Of course, this doesn't solve any problem of life; all it means is that now I can try to do it in a whole-hearted manner. It may not seem much to others, but it makes a big difference to me.
2 comments:
I think I more or less share exactly the same perspective; albeit with a periodically wavering and unstable conviction in the underlying metaphysical assumptions of Christianity. Try as I might, my certainty is labile, I am plagued with doubts and have breakthrough paroxysms of existential angst driven by melancholy, of the 'what if its all a fantasy to sugar coat the nihilistic really pill?' type. I seem to have been damaged by too much materialistic/scientific modern education and/or personal disposition. I can reattune with a spiritual perspective quickly in private contemplation, or when in contact with other Christians, but I back-slide constantly in daily life and then repent the failing. Conversely, the sun rise of God's grace and the realization that Jesus loves me seems to arrive when I need it most, to keep me motivated to pursue the scheme of creation with the motivation of a pure spirit, that you describe above.
Apt painting choice by the way. Such a scene whilst walking the hills is one of my favourite, and for the same sentiments. It feels, deep down, that the only truly satisfying landscape must offer the prospect of creative and unknown adventures, just over the horizon... wouldn't you agree?

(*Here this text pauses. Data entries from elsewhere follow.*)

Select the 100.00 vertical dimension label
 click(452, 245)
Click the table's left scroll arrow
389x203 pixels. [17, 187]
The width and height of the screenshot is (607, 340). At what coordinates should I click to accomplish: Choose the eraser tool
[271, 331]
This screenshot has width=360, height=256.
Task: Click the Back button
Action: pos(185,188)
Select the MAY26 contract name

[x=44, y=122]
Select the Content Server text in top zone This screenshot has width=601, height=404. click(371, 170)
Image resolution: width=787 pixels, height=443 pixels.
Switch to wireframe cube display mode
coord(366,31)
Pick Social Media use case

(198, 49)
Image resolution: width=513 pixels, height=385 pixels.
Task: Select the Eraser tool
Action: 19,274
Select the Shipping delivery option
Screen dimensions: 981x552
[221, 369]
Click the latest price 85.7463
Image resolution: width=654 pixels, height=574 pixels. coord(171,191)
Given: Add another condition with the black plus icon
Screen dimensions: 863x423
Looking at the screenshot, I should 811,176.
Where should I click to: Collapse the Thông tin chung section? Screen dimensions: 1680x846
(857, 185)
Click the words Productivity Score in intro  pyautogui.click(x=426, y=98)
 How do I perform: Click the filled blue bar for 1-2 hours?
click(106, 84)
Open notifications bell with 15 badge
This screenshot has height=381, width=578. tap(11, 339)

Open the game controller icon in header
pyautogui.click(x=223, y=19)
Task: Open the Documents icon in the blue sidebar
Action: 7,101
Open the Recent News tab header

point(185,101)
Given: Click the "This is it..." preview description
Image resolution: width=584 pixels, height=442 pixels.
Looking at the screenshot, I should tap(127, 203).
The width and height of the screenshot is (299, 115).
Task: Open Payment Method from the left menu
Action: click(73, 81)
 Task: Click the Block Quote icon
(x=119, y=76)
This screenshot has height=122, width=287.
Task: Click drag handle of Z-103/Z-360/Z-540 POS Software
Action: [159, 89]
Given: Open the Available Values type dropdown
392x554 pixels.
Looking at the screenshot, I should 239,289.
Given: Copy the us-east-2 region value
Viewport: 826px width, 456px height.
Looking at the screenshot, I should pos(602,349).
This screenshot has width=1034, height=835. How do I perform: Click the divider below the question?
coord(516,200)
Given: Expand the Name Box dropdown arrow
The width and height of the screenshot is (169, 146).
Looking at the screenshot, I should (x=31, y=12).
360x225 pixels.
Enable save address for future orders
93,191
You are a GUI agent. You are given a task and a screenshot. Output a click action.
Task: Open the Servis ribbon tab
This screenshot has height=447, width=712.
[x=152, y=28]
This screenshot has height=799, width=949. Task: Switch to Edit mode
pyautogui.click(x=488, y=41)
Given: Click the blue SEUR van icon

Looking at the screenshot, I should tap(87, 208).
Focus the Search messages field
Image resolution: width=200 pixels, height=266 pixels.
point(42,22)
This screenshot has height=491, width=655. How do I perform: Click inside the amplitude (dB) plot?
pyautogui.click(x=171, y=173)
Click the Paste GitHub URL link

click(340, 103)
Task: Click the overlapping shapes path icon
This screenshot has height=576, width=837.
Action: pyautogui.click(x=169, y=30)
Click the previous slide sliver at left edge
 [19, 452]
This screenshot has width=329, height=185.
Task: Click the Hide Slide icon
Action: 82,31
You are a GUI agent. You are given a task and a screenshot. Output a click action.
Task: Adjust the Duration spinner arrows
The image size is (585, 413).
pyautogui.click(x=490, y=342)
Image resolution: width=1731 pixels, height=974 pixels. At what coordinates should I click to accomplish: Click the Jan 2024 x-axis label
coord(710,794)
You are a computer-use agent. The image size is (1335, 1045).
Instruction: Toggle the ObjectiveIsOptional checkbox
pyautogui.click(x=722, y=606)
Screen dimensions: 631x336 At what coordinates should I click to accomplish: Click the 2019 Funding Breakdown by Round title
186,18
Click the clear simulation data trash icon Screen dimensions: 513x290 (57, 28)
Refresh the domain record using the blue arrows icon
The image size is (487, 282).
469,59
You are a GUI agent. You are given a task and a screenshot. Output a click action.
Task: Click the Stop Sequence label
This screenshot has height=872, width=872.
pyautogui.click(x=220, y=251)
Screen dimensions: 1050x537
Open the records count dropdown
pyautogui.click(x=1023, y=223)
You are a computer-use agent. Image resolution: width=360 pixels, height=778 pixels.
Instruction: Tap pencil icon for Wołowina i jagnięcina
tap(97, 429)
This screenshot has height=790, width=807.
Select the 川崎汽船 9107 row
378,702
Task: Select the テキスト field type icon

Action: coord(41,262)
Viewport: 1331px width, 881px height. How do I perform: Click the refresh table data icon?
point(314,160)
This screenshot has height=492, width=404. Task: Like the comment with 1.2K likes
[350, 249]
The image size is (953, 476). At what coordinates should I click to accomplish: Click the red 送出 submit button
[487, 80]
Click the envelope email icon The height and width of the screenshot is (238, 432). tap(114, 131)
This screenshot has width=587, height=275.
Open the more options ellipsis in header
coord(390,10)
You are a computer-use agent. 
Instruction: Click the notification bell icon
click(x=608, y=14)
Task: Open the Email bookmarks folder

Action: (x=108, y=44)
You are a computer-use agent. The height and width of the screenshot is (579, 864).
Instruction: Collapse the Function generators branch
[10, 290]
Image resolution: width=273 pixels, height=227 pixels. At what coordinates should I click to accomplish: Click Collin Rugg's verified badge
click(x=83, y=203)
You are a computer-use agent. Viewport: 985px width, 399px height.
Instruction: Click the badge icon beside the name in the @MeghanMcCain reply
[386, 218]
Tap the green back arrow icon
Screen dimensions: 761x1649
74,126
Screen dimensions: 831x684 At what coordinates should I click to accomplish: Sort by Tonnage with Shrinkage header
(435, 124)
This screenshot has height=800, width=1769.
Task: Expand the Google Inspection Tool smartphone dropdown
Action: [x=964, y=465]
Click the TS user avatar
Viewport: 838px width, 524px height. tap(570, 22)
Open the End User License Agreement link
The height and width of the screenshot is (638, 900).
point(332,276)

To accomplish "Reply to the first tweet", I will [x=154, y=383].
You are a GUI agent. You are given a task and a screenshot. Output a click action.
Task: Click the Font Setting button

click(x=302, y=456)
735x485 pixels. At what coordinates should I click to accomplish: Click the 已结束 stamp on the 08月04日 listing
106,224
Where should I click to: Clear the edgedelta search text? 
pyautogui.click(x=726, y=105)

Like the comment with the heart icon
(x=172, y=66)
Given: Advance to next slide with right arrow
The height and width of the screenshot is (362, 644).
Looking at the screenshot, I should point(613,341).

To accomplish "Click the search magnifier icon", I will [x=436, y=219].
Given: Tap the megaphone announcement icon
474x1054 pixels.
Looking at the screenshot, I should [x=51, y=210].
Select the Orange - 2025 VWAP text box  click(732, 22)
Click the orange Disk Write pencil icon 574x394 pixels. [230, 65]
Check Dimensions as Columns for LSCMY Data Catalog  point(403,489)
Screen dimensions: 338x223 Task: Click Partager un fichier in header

@David - yes. It is about recognising that the romance of distant prospects is a reality.
Tolkien gets it perfectly in Leaf by Niggle:
After a time Niggle turned towards the Forest. Not because he was tired of the Tree, but he seemed to have got it all clear in his mind now, and was aware of it, and of its growth, even when he was not looking at it. As he walked away, he discovered an odd thing: the Forest, of course, was a distant Forest, yet he could approach it, even enter it, without its losing that particular charm. He had never before been able to walk into the distance without turning it into mere surroundings. It really added a considerable attraction to walking in the country, because, as you walked, new distances opened out; so that you now had doubled, treble, and quadruple distances, doubly, trebly, and quadruply enchanting. You could go on and on, and have a whole country in a garden, or in a picture (if you preferred to call it that). You could go on and on, but not perhaps for ever. There were the Mountains in the background. They did get nearer, very slowly. They did not seem to belong to the picture, or only as a link to something else, a glimpse through the trees of something different, a further stage: another picture.